TO BE DONE: Rewrite the rows below as a JSON list of strings, with one string per line and blank lines left out.
====
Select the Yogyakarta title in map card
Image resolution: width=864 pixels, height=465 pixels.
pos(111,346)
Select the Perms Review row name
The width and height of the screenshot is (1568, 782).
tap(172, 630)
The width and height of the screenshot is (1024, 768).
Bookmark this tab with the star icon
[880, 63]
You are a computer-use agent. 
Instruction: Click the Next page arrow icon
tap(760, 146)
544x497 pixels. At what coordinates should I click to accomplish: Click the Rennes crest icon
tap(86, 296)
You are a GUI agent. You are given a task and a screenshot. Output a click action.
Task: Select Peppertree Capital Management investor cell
====
ANSWER TO THIS PROBLEM:
[
  "Select the Yogyakarta title in map card",
  "Image resolution: width=864 pixels, height=465 pixels.",
  "pos(111,346)",
  "Select the Perms Review row name",
  "The width and height of the screenshot is (1568, 782).",
  "tap(172, 630)",
  "The width and height of the screenshot is (1024, 768).",
  "Bookmark this tab with the star icon",
  "[880, 63]",
  "You are a computer-use agent. ",
  "Instruction: Click the Next page arrow icon",
  "tap(760, 146)",
  "544x497 pixels. At what coordinates should I click to accomplish: Click the Rennes crest icon",
  "tap(86, 296)",
  "You are a GUI agent. You are given a task and a screenshot. Output a click action.",
  "Task: Select Peppertree Capital Management investor cell"
]